The Inconvenient Truth About Ad Reconciliation
Mobile advertising is here to stay. Having grown by 30% year-over-year in 2018 to $184 billion, further growth is still to come with more and more advertisers shifting budgets towards mobile. Alongside this massive growth we’ll note an undeniable presence and industry concern over fraud. In many ways, fraud has been present in the advertising landscape since its early days and has been somewhat responsible for several developments and changes introduced into our industry over the years.
Perception about fraud’s true impact on the industry, however, paints a slightly different picture than reality.
Case studies, research and reports would have you believe that fraud is, or can potentially be, blocked before it ever touches your marketing budget, and is always managed in real-time, that fraudulent activity is detected as it occurs, and is filtered out by advanced anti-fraud tools designed to protect advertisers from ongoing scams.
While the above is accurate for the majority of the traffic identified and blocked, there’s an unspoken (and unpleasant) truth within our industry: some fraud slips through the cracks. As uncomfortable as it may be to admit it, we most definitely can’t ignore it. Machine learning algorithms do give marketers the ability to apply known fraud behavior patterns to detect and block fraudulent activity in real-time, but the human factor in play continuously tests the machine’s limitations in an effort to gain the occasional advantage. This means that some attempts at nefarious activity will succeed.
Marketers invest precious time utilizing different technologies in an effort to close the gap between expectation and reality. Attribution providers block fraud attacks as they occur, syncing with partners via postbacks to prevent payment being passed on for this activity. Other analytics tools are applied for deeper investigation of the data, to make sure nothing goes unnoticed, identifying cases of foul play in retrospect, followed by a rigorous process of reconciliation.

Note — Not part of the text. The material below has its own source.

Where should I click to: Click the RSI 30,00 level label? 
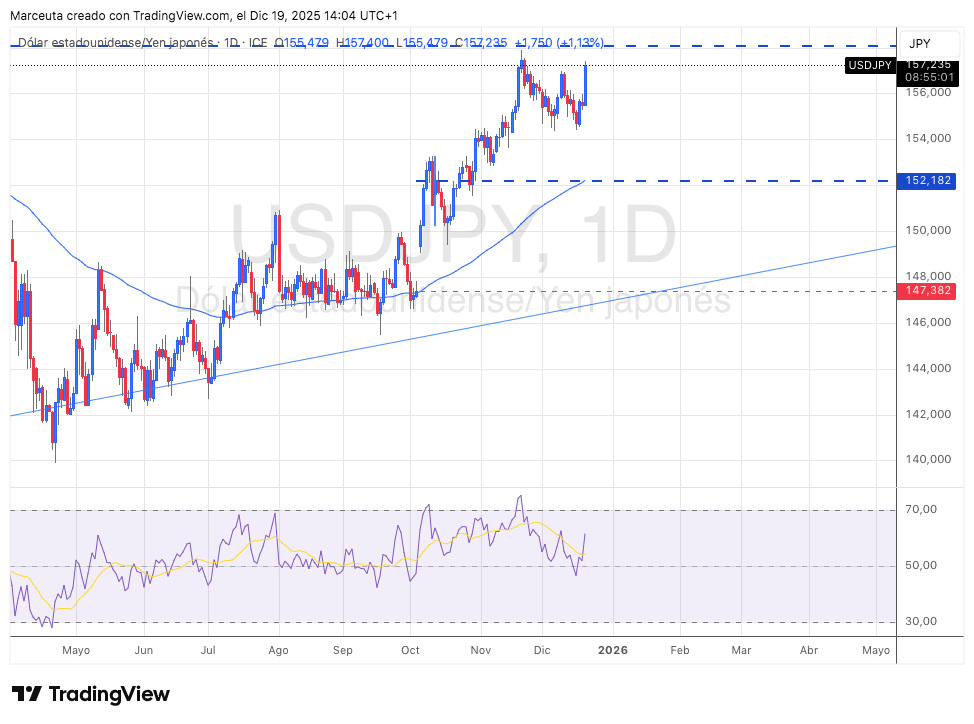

Fraud prevention solutions can indeed block known patterns, however machine learning algorithms take time to learn the unknown patterns. These patterns evolve constantly, continuously introduced into ongoing activity as they materialize. Fraud trends are essentially made of scattered data points with similar characteristics that we first need to aggregate to identify. The first instances could still be written off as single, unrelated, incidents at first, only to be later assigned to a trend some time into it taking place, once determined and labeled as fraudulent- thus requiring retrospective.
It’s Evolution, Baby
In the past few years, online advertising as a whole and in-app advertising in particular have gone through a process of evolution – maturing with the market and the forces operating within it. A distinct rise in post-install event measurement and LTV-focused marketing are setting the trend for a more quality-user focused market. Advertisers are steering away from the strictly CPI based models and are rewarding publishers for more engaged, high-quality users by introducing more CPA based goals, under the realization that not all installs are equal and some users have higher value than others.
Real-time blocking is still, and forever will be, a crucial part of fraud detection; however, it is just one layer of protection. The logic shown above simply means that our behavioral analysis must continue to evolve, inspecting data even after an install occurs. Our marketing models don’t stop there, which means fraudsters won’t.

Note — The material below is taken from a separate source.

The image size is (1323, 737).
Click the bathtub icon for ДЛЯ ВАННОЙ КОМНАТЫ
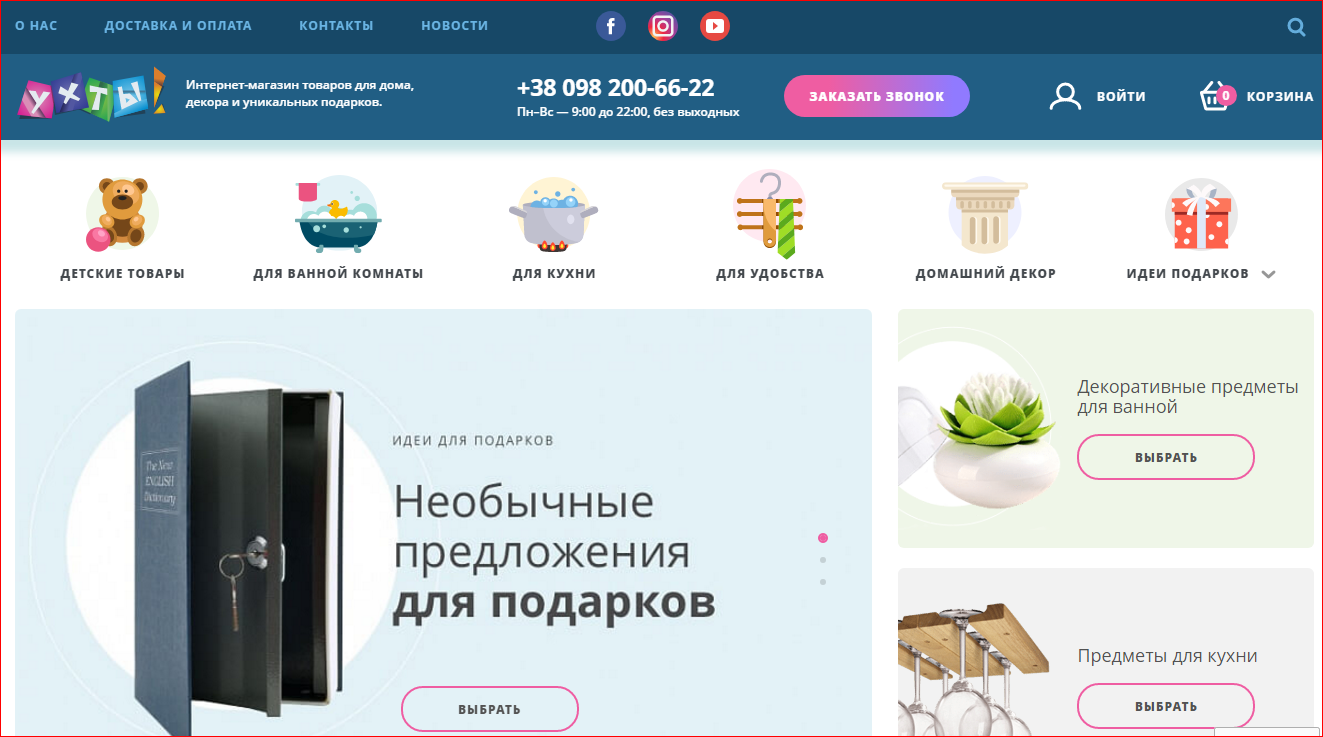tap(337, 213)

The notion of fraudsters truly sticking to methods that are known to be identified in real-time is somewhat naive. Fraudsters are highly motivated, innovative, and very adaptive to whatever changes the market introduces, some capable of reacting to new blocks put in their way in as little as 2-3 days. This simply means that fraudsters have already upped their game and have modified their various tools into mimicking an active user flow well enough to go through the deeper, post-attribution events unnoticed, even reaching as far as actual purchases.
Moving out of our comfort zone is key in order to identify suspicious behavior trends that can only be flushed out post-install. Recognizing fraud that has managed to bypass all the known blocks put ahead of it, masquerading as a legitimate install. The current status-quo of keeping a blind eye from anything not identified and blocked in real-time is simply not aligned with the fact that some fraud does indeed go under the radar at first view. It is estimated that 1 in 4 app installs are fraudulent, this activity can and should be reconciled, how much of it is up to marketers keeping up and evolving their methods.
Facing the facts would be the more constructive approach at this point in time, understanding the growing requirement for a comprehensive solution that brings together continuous fraud analysis and attribution in a way that takes nothing for granted and faces harsh realities head on.